Она занялась документами: поднимала их, просматривала, перебирала. Малфой не шевелился. И это заставляло Гермиону нервничать еще сильнее.
– Ты так и собираешься стоять там и пялиться? – она хотела знать, какого черта ему надо, чтобы он уже мог уйти отсюда.
Повисла пауза, а затем протяжный голос заполнил собой весь кабинет, и Гермиона замерла, едва услышав его.
– Обычно один человек приглашает другого человека войти, пока этот самый второй человек ждет приглашения. Таковы общие правила вежливости.
– Ты здесь по делу? – она пыталась звучать как можно более бесстрастно.
– Да, – ответ немного задел, хотя признавать это было неприятно.
– Тогда полагаю, Вам стоит присесть, мистер Малфой.
– Мне только нужны файлы по делу Монтегю, – он вошел, но она не слышала, чтобы он садился.
– Хорошо. Подпиши.
Она перевернула формуляр и подтолкнула бумажку к Малфою. Гермиона спиной чувствовала его взгляд всё то время, что она копалась в шкафу с папками.
– Значит, теперь ты встречаешься с Крамом, – его голос прозвучал так, словно он пожалел о сказанном едва только начал говорить.
Вообще-то, она не встречалась. Но газетёнки предпочитали думать именно так только потому, что она поужинала с ним пару дней назад. И Гермиона не собиралась рассказывать об этом Малфою. Пусть считает, что у нее кто-то есть. Пусть знает, что она не была все еще зациклена на нем.

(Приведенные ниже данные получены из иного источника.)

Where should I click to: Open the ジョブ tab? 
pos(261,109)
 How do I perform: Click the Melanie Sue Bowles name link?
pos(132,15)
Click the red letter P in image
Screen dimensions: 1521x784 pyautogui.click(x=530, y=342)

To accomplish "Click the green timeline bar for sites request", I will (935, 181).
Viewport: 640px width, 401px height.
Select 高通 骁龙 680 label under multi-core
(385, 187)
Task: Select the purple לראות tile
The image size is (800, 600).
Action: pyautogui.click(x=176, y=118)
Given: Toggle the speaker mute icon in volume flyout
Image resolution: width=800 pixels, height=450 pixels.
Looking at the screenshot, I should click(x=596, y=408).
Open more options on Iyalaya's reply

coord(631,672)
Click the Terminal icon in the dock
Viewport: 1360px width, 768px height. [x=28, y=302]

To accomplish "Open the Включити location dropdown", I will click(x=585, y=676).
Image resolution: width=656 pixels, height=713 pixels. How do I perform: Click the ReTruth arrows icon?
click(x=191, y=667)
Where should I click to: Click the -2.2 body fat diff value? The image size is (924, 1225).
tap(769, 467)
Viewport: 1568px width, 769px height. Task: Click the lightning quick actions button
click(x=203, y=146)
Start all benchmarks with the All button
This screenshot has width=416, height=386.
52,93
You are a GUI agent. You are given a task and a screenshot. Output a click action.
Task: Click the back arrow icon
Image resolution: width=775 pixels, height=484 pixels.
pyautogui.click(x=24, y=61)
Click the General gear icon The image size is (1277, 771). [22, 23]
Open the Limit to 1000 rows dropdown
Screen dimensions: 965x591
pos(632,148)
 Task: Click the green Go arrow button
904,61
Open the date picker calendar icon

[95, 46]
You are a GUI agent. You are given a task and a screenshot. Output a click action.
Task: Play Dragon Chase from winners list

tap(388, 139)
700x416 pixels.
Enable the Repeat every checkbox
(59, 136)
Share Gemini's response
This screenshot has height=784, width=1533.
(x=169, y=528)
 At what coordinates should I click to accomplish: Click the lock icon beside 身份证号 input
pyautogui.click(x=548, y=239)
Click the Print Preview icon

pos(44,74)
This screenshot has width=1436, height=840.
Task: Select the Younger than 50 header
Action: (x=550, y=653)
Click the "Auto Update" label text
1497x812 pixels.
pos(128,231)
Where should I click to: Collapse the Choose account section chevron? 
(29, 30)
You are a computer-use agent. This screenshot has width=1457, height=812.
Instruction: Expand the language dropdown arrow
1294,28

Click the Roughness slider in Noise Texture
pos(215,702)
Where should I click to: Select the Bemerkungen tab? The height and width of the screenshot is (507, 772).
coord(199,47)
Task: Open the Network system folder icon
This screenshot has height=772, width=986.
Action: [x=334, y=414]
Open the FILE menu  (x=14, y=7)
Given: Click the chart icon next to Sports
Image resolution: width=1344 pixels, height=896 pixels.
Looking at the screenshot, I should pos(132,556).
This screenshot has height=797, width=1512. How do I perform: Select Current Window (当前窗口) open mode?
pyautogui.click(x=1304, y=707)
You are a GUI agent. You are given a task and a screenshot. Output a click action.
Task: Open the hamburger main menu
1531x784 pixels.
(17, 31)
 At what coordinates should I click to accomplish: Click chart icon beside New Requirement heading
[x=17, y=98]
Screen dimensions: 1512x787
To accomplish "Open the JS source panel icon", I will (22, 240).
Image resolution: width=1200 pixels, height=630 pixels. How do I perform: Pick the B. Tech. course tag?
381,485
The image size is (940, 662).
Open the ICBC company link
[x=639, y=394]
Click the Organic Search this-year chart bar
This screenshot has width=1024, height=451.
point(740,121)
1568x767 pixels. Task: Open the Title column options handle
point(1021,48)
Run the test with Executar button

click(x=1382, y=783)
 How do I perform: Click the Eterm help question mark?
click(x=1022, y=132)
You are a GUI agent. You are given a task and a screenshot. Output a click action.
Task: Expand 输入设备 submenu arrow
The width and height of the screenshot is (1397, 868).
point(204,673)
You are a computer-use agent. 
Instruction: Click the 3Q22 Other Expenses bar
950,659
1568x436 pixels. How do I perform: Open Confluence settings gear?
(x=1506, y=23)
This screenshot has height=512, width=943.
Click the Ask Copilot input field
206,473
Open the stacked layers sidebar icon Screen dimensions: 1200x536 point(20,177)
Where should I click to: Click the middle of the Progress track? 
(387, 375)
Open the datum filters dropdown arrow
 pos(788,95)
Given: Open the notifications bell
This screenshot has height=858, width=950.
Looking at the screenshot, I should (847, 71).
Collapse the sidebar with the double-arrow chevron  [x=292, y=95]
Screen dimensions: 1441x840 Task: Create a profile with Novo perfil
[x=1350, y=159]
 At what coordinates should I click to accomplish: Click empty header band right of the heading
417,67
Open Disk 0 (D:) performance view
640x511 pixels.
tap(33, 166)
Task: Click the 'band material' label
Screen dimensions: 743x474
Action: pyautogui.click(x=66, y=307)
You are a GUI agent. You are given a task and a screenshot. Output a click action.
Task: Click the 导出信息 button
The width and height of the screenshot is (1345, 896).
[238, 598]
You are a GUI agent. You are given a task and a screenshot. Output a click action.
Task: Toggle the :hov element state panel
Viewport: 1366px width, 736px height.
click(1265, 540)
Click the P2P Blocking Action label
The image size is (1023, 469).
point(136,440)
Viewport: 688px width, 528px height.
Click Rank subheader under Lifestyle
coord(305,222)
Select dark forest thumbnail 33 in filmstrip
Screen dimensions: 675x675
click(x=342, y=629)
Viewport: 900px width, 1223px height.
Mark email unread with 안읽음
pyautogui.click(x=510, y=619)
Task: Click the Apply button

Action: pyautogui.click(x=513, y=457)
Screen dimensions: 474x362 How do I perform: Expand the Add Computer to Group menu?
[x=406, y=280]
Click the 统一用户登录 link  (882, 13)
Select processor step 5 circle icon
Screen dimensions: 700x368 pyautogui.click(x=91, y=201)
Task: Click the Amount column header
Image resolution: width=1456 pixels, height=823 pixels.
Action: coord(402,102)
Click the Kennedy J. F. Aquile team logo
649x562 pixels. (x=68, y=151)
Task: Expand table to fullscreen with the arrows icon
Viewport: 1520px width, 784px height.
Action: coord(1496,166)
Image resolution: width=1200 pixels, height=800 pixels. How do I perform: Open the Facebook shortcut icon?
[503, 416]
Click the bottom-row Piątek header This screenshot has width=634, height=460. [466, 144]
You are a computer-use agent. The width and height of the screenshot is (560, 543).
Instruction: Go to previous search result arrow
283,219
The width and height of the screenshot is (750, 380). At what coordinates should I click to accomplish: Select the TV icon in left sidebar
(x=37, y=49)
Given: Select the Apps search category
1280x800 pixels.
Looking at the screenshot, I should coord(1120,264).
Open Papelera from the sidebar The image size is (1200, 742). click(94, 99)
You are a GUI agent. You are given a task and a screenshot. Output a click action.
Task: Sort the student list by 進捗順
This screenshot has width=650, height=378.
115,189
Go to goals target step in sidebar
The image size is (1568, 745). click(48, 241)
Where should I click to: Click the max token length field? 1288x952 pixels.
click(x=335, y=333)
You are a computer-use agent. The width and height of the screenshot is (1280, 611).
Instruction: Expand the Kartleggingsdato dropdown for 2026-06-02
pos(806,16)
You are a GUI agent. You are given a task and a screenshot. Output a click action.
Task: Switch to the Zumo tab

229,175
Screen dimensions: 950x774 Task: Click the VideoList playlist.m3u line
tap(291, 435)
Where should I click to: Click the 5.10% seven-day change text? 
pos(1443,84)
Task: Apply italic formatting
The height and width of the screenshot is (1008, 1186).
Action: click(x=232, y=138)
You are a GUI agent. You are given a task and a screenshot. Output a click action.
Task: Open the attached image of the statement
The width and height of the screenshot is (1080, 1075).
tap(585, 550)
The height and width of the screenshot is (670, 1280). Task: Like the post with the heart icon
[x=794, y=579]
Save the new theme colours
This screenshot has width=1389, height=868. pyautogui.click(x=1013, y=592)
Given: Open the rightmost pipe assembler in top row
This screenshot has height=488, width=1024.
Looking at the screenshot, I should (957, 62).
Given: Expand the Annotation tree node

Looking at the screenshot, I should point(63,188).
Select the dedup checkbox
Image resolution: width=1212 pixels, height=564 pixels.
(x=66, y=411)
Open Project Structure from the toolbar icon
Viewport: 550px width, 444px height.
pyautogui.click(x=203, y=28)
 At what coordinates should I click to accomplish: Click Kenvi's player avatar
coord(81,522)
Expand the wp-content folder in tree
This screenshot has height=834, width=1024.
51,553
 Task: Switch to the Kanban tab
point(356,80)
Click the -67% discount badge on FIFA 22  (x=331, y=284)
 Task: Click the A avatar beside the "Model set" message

– Не думаю, что это Ваше дело, мистер Малфой, – она продолжала держаться невозмутимо, перебирая пальцами ряды папок.
Он замолчал, раздался шорох его одежды, и затем Малфой пробормотал:
– Полагаю, так и есть.
В его голосе послышалось что-то, что Гермиона не смогла распознать, но она не стала оборачиваться и пытаться выяснять, что же именно. Она нашла нужные файлы, развернулась и протянула руку, чтобы он забрал папку.
Малфой этого не сделал. Гермиона моргнула, продолжая разглядывать столешницу, и помахала рукой. Ничего. Наконец, подняла голову и увидела, что его брови приподняты, а на лице промелькнуло раздражение. В ту же секунду, как она посмотрела Малфою в глаза, ее сердце дрогнуло.
Целых четыре секунды он сверлил ее взглядом, после чего подошел и взял документы. Гермиона же выхватила у него формуляр и уткнулась в страницу, проверяя.
– Мне было интересно, когда же ты соберешься посмотреть на меня.
– Желательно никогда, – с жаром откликнулась она.
– Продолжаешь злиться.
Гермиона удивленно вскинулась.
– А считаешь, не должна?
– Вообще-то нет. Думаю, ты умрешь все еще обиженной.
– Ну вот видишь.
– Я же не Поттер, в конце концов. Полагаю, меня простить труднее.
Она бросила на Малфоя язвительный взгляд и помахала копией формуляра, призывая обратить на бумагу внимание, но он это проигнорировал.
– Ты никогда не будешь Гарри. Более того, Гарри не врал мне месяцами, не загадывал ненормальные загадки и, честно говоря, никогда так не сделает.